It makes me laugh (in a sad ironic sense) that you have these gym attendees who drive to the gym, go on the treadmill, set it to around 5kph on zero incline, and spend 15 minutes chatting to their friends. They then have a light meal at the cafe. Suppose it's a social thing but being antisocial I wouldn't get that
I was taught by a RAF guy that you have to set the incline to a minimum of 2% to replicate real life effort, and when they're testing the wannabe marines etc, they set it to 4%.
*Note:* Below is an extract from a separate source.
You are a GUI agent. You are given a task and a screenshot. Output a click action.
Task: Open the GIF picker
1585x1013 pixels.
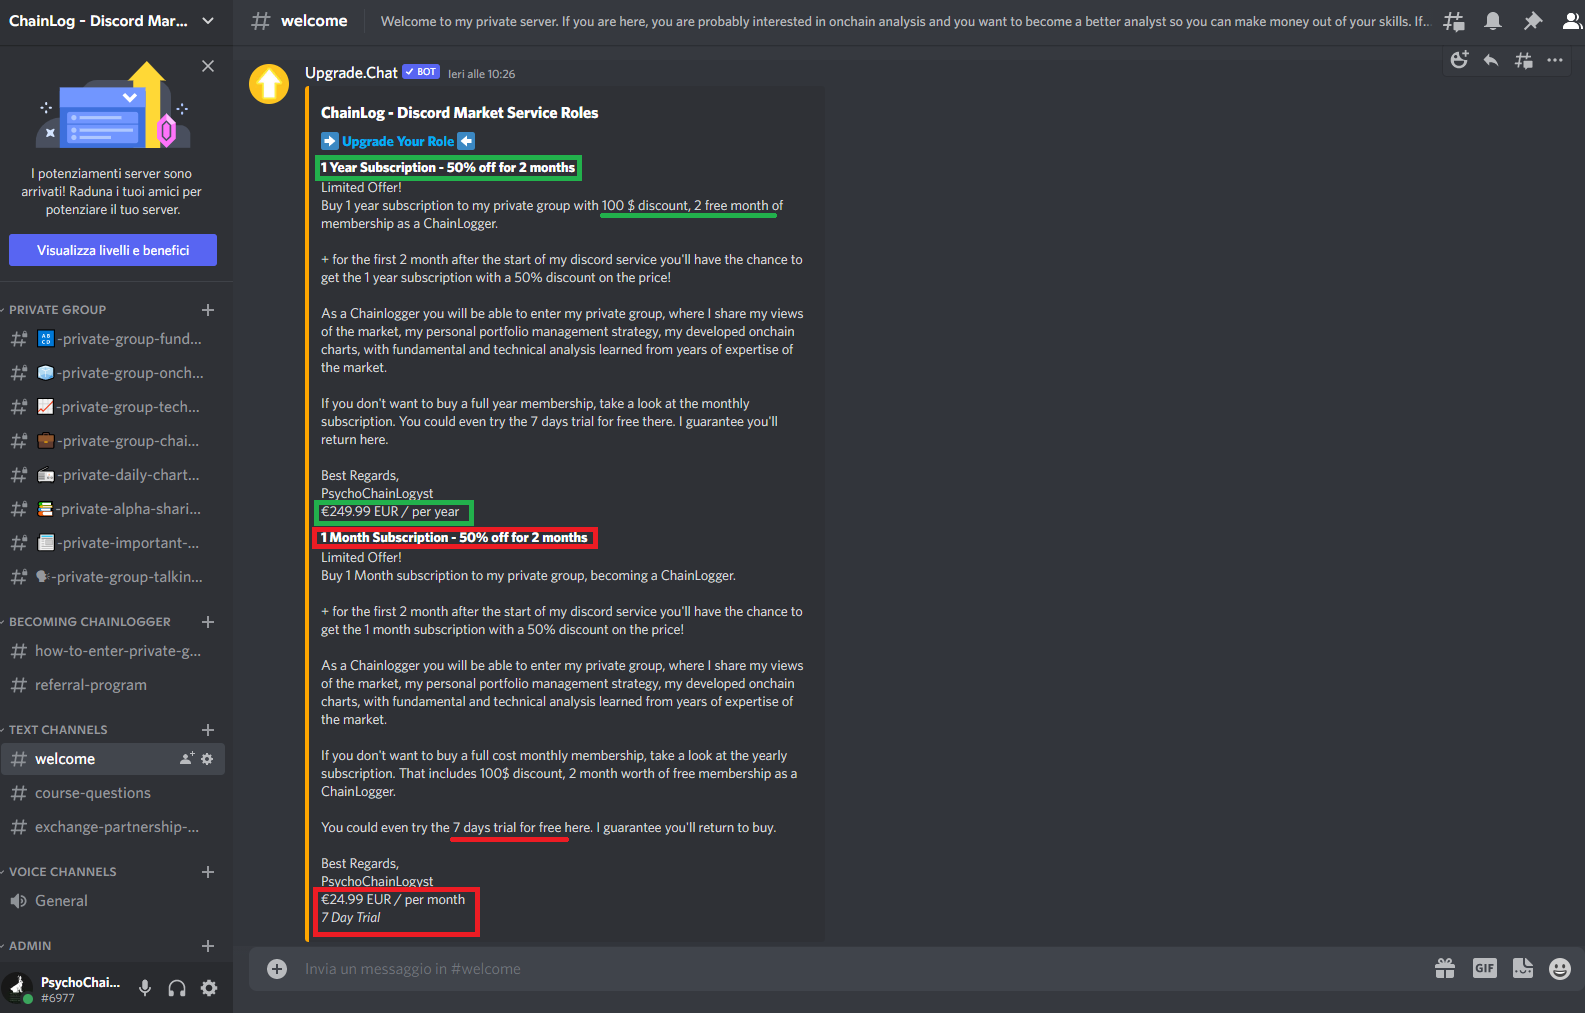[x=1485, y=968]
As far reaching MHR while walking, I'd have to set the incline to the max; 15% and lumber along at at least 6.5kph to get that level of stress. Far easier to run till I'm wheezing to reach my limit circa 170. Does anyone else have the sweat problem of shorting out the HR belt after around 20 minutes of intense cardio? It's annoying, I was wondering if to get a wrist watch HRM, though long duration cycling was why I stopped wearing a wristwatch as I had the tendency to flex my wrist back too much and numb my hand with the strap. I tried loosening the strap, only to drop the watch when I stopped and got off
As I age, I'm definitely finding higher work rates more problematic. I studied a cyclist's health book by er that Dr who used to coach Lance ********* many years ago. I rue the day when I tried following his advice on carbs Vs fat and protein. He said you need to consume at least 60% carbs or you drain your tank. My duration performance fell and never recovered, in fact I nearly became diabetic. Once I realized my mistake, a few weeks of Atkins dieting soon reversed that.
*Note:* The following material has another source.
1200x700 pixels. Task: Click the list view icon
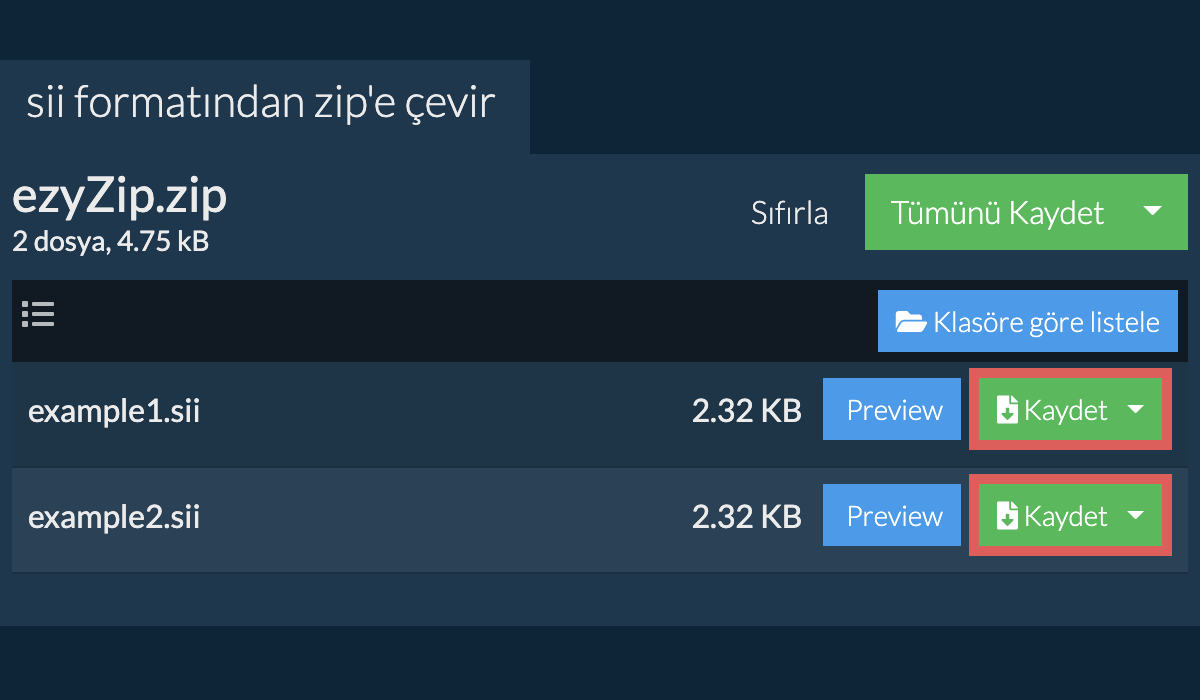pyautogui.click(x=38, y=315)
I'm a fan of EMESHIITs pronounced "Emma Sh!ts" for the amusement of the gym fraternity. I can now do a 800 - 1000 Cal session in the morning without eats, and feel great afterwards.
where I'm going with these useless nuggets of info is here: After reading dozens of diet books, exercise books and various research papers, and using a gallon of common sense to distill it all down, I conclude that.....
wait for it.....
Everyone is different
High carb diet might suit some cyclists but it ruined my performance for a while. Some people like to train in the morning, others in the evening. And the method of training varies from person to person. Some people will find greater value with doing long hours at level 2 or 3 only occasionally dipping into 4 for a hill climb. Others progress through doing a mix of short but hard workouts interspersed with long but easy rides. I reckon it's down to your muscle type, as well as genes which dictate how much you need to rest verses sprint. But I definitely think that us over 50s should focus most on rest periods, we just don't seem to repair so quickly nowadays. I've never actually tried it long enough to say whether checking your heart rate first thing in the morning can be a accurate predictor of recovery.
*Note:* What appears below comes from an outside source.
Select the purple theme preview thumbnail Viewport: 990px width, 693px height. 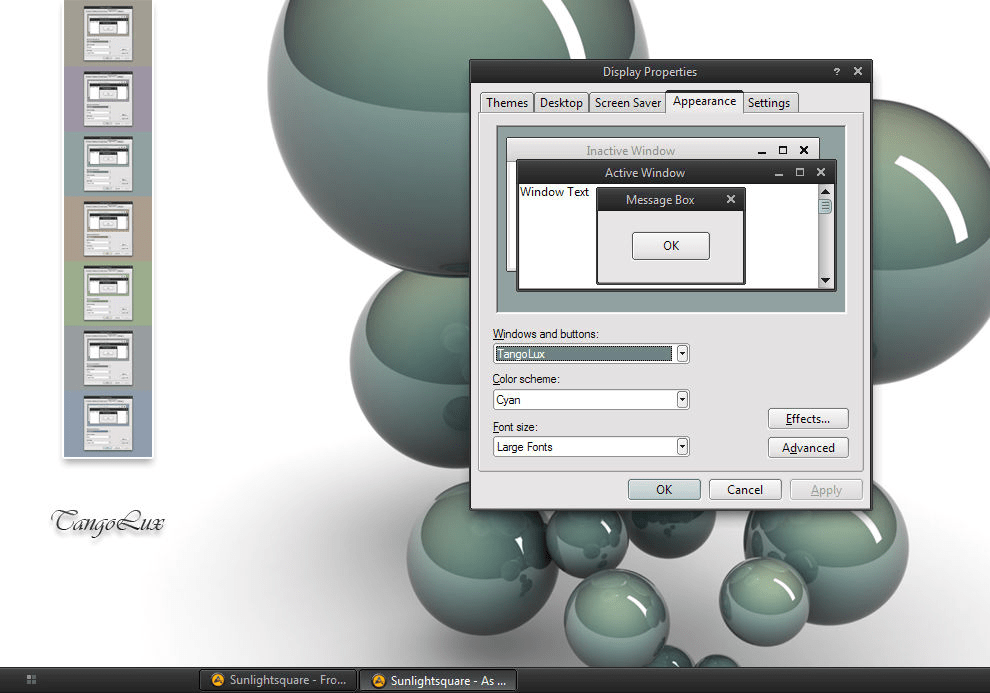(x=107, y=99)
My last pennyworth is that for most of us, outdoor, real exercise is probably better psychologically than hours in the gym. Though it is a toss up between the assorted cleaning vapours, stale air and questionable microbes floating around in the typical gym verses the NO2, CO and bad driving out on the road.
gbnz wrote:cyclop wrote:You know when you over exercise.Your body and mind tell you in many different ways.Learn them and listen to them and remember,"wasting time isn,t a waste of time"
Perhaps, but the difficulty with that approach is that all exercise could seem to be too much!
The only way to improve is to over exercise to some extent I.e. I've had a four fold increase in lengths at the pool over the last five weeks (NB. Had a focus on improvement) - muscles may have ached, but I'm now doing the first hour without really noticing it.
Same on the bike, though my weeks with +200 miles have been offset by weeks in between only doing 40-60. Still, when I want to put the foot down as on a quick ride this morning (NB.Or last Sunday, which really stood out), all the stats show quite a difference. More importantly, it's pretty fantastic heading over the moors with the foot to the floor!
You,ll notice I said,"learn them".It is,as you said,necessary to over exercise to improve however,one needs to learn the amount and intensity of this "overtraining" for it to be beneficial rather than debillitating.Case in point;wishing to maintain the ability to climb hills,I started walking up our local hill,Screel,a steep in parts,1000 foot climb.Cycling legs took me easily uphill but ,by the time I was down,they had siezed up,not being conditioned for descending meaning days off the bike.Lesson learned i.e.cut out the long descents.